Em operações intensivas em emprego existe uma ideia que quase nunca é formulada de forma explícita: a equipa não é apenas capacidade produtiva. É também custo, conhecimento, antiguidade, risco laboral e possibilidade de adaptação.
Vi processos em que a lógica real seguia esta ordem: custo de saída, antiguidade e desempenho. Não porque o desempenho não importasse, mas porque a direção de Operações tinha de proteger ao mesmo tempo o serviço, a margem e a sobrevivência do negócio.
A empresa pode reconhecer que uma pessoa é boa e, ainda assim, decidir que não consegue suportar o seu custo. Não é uma anomalia. É uma consequência do modelo.
Quando o volume cai, não sobra exatamente o mesmo trabalho
Se o volume cair 20%, a estrutura não pode reduzir-se automaticamente 20%. Continuam a ser necessárias chefias, planeamento, qualidade, conhecimento. A operação fica mais pequena, mas não necessariamente mais simples.
A equipa do futuro constrói-se com as obrigações do passado.
O desempenho não decide sozinho
O desempenho convive com outras variáveis: custo de indemnização, antiguidade, polivalência, convenção aplicável, conhecimento específico. Uma pessoa pode ter um desempenho excelente e estar muito especializada numa atividade que desaparece. A direção de Operações não seleciona apenas os melhores. Tenta construir a operação viável que fica depois da mudança.

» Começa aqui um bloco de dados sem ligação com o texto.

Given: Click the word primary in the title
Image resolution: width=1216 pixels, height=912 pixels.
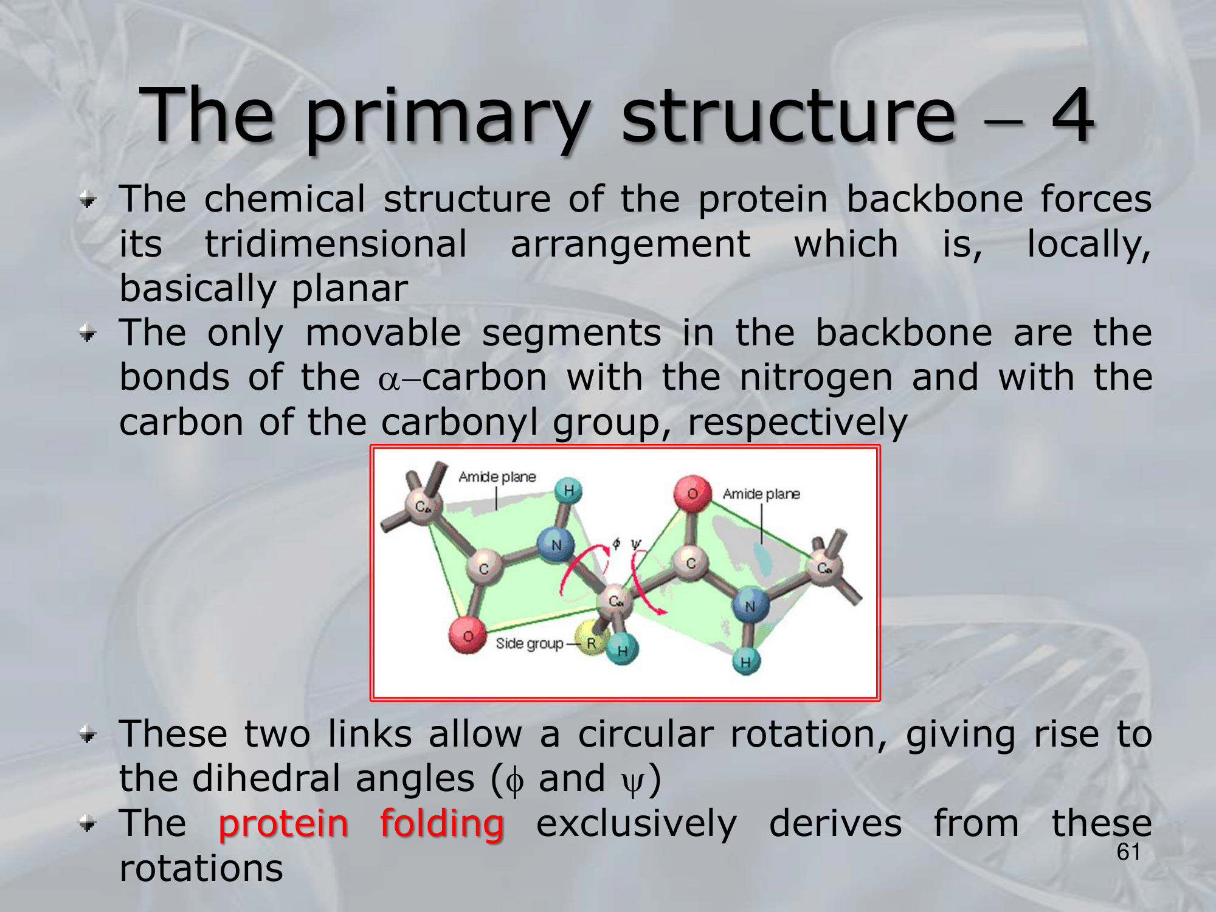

O custo que não aparece na conta de resultados do serviço
Enquanto o volume se mantém, o serviço parece rentável. Mas cada ano aumenta a antiguidade e cresce o custo de saída.
Parte da margem do passado não era margem. Era um custo adiado.
Reconverter custa antes de poupar
Num negócio de margens estreitas, formar para o futuro pode piorar o resultado do presente. Se cliente e fornecedor quiserem uma transição responsável, a reconversão deve fazer parte do modelo contratual.
A tecnologia também seleciona perfis
Toda a decisão tecnológica contém, ainda que não se diga, uma decisão sobre pessoas. Escolher o que automatizar é escolher que competências deixam de ser necessárias e quais passarão a ser críticas.
Toda a decisão tecnológica contém, ainda que não se diga, uma decisão sobre pessoas.
O enquadramento laboral também condiciona o negócio
A convenção aplicável e a existência ou não de mecanismos de transmissão de trabalhadores podem alterar radicalmente o risco de uma operação perante a perda de um contrato — ao ponto de decidir se a equipa passa para o fornecedor seguinte ou se o custo de saída fica integralmente na empresa cessante. É uma variável de negócio, não apenas administrativa.
A responsabilidade das Operações
A direção de Operações deve proteger as pessoas, mas também garantir que a empresa sobrevive. Não existe uma decisão limpa. Consiste em decidir que combinação de capacidades, custos e obrigações permite manter viável a operação futura.
Perguntas em aberto
Quanto deveria pesar o custo de saída face ao desempenho real na hora de decidir quem fica? Quem deveria partilhar o custo da reconversão, o cliente ou o fornecedor, quando a transformação nasce da estratégia do primeiro? É legítimo medir a empregabilidade futura de alguém e não apenas o seu desempenho atual?
Fecho
A rentabilidade não é apenas o que resta depois de subtrair custos às receitas. É também a capacidade de uma empresa para assumir as consequências humanas e económicas das decisões que tomou durante anos. No BPO, quando a operação muda, as pessoas não são uma variável posterior à estratégia. São uma parte central dela.